Write performance problems

Hi,

I'm using jackrabbit 2.4.2 and facing performance problems. I know write performance is a huge disadvantage of jackrabbit, cause it has to be done all single threaded.

The situation is that I want to migrate data from some old software and put it into a jackrabbit repository with a bundled database manager (clustered environment, versionable nodetype). The process is to get some (maybe 500) old data sets and then create nodes for them and save the session, then repeat with the next data block.

The session.save() is slowing all the process down, especially the database operations. I've made a trace of the sql statements and here is what I got:

The following steps are repeated very often (I guess for each new node):

-       Selects at versioning bundle

-       Update at global revision (committed with the journal insert)

-       Inserts and Updates at versioning bundle (committed)

-       Selects at workspace bundle

-       Insert at journal (committed)

-       Update at local revisions (auto-committed)

After this, all of the workspace bundles are saved at once, in one database transaction.

Two points:


1.    Versioning

Most of my nodes exist in just one version (about 90%), but because some of them are versioned, I need the versionable nodetype. But for all the others a version history is created, consuming database space and write performance. Why can't the version history not be created if a node is checked in? This would save space and time, if a node is versionable but not actually versioned. Or is there a solution for a situation like this?

I've also done some testing with multiple sessions and multithreading. In the result all but one thread was waiting for the exclusive read/write lock of the version manager - so no multithreading possible, as expected.

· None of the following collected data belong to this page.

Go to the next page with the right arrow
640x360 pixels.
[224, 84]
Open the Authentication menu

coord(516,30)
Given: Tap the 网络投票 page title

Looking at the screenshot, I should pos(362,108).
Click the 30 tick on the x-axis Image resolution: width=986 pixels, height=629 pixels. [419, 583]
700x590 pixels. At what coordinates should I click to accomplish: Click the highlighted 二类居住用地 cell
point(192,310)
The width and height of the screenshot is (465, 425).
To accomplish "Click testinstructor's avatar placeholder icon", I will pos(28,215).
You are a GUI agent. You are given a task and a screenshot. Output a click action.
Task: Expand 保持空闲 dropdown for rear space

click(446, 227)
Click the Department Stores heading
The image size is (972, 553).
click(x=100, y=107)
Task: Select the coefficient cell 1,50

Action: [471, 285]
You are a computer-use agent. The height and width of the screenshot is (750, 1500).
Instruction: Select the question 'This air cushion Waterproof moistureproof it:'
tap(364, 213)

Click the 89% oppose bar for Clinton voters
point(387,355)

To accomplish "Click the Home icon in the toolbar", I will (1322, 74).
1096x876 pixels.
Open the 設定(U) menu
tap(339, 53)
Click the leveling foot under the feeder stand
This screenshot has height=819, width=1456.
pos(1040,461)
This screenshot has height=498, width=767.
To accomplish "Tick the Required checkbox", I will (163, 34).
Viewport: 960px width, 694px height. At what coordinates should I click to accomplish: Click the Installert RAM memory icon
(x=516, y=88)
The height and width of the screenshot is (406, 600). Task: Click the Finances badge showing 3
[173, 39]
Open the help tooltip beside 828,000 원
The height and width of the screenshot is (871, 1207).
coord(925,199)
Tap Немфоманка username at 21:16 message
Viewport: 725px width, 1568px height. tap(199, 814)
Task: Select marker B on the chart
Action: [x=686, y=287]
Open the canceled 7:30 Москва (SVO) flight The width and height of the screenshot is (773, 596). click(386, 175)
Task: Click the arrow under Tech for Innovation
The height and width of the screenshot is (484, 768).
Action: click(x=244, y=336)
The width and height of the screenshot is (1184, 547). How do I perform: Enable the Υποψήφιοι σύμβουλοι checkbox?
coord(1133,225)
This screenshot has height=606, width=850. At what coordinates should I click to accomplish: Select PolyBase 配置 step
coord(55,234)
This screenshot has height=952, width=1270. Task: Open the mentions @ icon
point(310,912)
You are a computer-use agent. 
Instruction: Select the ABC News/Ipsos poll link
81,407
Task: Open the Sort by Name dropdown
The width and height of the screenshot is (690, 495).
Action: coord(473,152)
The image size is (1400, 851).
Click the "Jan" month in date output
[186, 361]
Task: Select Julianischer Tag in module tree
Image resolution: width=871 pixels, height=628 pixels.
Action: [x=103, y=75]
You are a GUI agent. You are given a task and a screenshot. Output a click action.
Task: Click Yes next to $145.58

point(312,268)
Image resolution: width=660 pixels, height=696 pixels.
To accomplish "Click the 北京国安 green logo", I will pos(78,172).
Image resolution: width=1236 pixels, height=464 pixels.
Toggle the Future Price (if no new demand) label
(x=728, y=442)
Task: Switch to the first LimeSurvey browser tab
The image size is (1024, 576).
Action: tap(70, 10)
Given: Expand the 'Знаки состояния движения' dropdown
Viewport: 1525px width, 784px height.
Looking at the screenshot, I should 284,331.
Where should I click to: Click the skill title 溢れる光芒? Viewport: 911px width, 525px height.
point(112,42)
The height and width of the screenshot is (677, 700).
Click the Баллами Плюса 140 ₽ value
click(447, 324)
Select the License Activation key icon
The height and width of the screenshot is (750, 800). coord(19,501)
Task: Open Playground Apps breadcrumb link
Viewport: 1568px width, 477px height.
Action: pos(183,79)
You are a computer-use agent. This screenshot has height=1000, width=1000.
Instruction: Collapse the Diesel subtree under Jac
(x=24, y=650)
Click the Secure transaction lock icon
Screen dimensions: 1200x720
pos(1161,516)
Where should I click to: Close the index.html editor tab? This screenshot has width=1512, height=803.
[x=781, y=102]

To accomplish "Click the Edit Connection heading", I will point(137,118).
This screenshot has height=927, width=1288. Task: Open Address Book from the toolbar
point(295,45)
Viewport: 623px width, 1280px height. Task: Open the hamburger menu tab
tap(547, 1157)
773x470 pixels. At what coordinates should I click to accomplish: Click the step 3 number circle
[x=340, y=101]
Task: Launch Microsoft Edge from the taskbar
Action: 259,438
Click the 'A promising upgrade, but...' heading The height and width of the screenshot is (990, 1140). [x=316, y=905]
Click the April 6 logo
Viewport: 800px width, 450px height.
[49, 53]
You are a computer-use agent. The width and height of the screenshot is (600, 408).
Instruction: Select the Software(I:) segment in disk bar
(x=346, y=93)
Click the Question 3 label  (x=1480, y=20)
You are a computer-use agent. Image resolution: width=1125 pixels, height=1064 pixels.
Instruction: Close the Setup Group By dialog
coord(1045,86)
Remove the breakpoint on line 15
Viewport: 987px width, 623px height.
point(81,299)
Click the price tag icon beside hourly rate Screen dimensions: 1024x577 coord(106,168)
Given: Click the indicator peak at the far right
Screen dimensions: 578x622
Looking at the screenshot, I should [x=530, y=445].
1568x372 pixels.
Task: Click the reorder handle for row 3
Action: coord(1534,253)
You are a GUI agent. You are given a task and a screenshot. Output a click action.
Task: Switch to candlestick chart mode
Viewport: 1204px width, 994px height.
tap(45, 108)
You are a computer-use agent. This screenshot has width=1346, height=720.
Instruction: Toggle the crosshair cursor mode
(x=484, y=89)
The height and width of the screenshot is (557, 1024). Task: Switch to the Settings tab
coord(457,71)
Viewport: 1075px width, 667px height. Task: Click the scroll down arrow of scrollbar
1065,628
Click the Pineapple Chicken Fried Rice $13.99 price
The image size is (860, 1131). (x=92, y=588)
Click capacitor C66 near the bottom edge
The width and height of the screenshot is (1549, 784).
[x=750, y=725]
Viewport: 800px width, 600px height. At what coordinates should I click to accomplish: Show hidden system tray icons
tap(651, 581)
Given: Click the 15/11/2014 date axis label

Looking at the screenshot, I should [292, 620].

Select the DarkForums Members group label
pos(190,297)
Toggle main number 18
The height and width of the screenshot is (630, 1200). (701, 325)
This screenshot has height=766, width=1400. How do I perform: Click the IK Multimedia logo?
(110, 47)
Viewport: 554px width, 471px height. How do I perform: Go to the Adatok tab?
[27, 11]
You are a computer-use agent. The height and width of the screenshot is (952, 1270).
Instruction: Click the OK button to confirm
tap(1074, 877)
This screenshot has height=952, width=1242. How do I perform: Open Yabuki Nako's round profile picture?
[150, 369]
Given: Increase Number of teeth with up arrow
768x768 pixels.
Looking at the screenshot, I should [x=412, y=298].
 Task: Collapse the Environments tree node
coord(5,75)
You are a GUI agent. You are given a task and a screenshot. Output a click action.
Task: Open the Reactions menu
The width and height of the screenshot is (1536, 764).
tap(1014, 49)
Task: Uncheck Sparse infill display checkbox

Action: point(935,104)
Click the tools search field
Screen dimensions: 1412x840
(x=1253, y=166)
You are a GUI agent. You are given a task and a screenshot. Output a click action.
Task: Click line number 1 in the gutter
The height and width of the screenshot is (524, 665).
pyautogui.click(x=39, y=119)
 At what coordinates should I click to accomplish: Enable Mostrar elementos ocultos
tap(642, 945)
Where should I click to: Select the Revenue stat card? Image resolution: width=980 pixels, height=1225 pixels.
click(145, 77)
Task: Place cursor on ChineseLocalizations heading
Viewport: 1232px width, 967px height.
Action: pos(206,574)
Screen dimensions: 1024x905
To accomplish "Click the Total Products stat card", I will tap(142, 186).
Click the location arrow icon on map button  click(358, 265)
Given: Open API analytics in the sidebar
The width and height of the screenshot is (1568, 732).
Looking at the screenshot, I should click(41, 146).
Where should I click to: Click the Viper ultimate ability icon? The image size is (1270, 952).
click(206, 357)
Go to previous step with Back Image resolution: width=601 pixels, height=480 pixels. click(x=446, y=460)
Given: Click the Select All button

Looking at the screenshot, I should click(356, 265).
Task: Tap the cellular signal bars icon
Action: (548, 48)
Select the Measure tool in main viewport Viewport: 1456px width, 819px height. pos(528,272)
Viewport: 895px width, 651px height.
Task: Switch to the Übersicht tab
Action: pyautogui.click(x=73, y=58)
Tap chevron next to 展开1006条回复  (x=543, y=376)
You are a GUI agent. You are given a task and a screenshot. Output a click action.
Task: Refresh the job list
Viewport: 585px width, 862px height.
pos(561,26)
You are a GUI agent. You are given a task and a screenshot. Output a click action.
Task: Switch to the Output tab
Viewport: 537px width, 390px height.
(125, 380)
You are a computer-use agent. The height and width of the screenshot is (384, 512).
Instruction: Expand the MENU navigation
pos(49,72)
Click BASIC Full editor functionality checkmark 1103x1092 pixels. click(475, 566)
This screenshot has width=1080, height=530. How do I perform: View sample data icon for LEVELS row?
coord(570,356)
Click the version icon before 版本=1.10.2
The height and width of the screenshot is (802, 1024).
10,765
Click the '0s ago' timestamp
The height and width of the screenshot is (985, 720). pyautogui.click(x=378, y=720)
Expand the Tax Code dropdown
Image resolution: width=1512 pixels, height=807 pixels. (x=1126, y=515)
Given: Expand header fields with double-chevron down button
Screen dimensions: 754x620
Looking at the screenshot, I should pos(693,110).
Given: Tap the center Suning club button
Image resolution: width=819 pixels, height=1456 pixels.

2.    Operations for each node
The write performance can be fastened by 4 or 5 times, if the operations are more bundled in transactions like the inserting/updating of the workspace bundles, reducing the commits to a minimum. Storing the workspace bundles takes nearly the same time as storing the versioning information for one node (one cycle). The updates of global revision and local revisions can be done once and not once per changed node reducing the necessary time to a minimum.

I'm going to solve my performance problems now with multiple repositories and data splitting...

Regards, Robert

Mit freundlichen Grüßen

i. A. Robert Seidel, Software Infrastructure, Senior Professional
--
AEB GmbH
D-23552 Lübeck, Kanalstraße 62-64
Tel. +49-451-2928938-130
Fax +49-451-2928938-333
robert.seidel@aeb.de<ma...@aeb.de>
www.aeb.de<http://www.aeb.de>
---
AEB Gesellschaft zur Entwicklung von Branchen-Software mbH
Stammsitz Stuttgart
Registergericht: Amtsgericht Stuttgart, HRB 84 31
Gerichtsstand Stuttgart
Geschäftsführer: Jochen Günzel, Markus Meißner


RE: Write performance problems

Posted by Marcel Reutegger <mr...@adobe.com>.
Hi,

> Most of my nodes exist in just one version (about 90%), but because some of
> them are versioned, I need the versionable nodetype. But for all the others a
> version history is created, consuming database space and write performance.
> Why can't the version history not be created if a node is checked in?

this is mandated by the JCR specification. as soon as a node is versionable
the repository has to create a version history for the node.

> This would save space and time, if a node is versionable but not actually
> versioned. Or is there a solution for a situation like this?

yes, there is. instead of baking the versionable node type directly into
your node type hierarchy you can assign mix:versionable on demand. IIUC
most of your nodes wouldn't be versionable initially, but only assigned
the mix:versionable when you need to do a first checkin.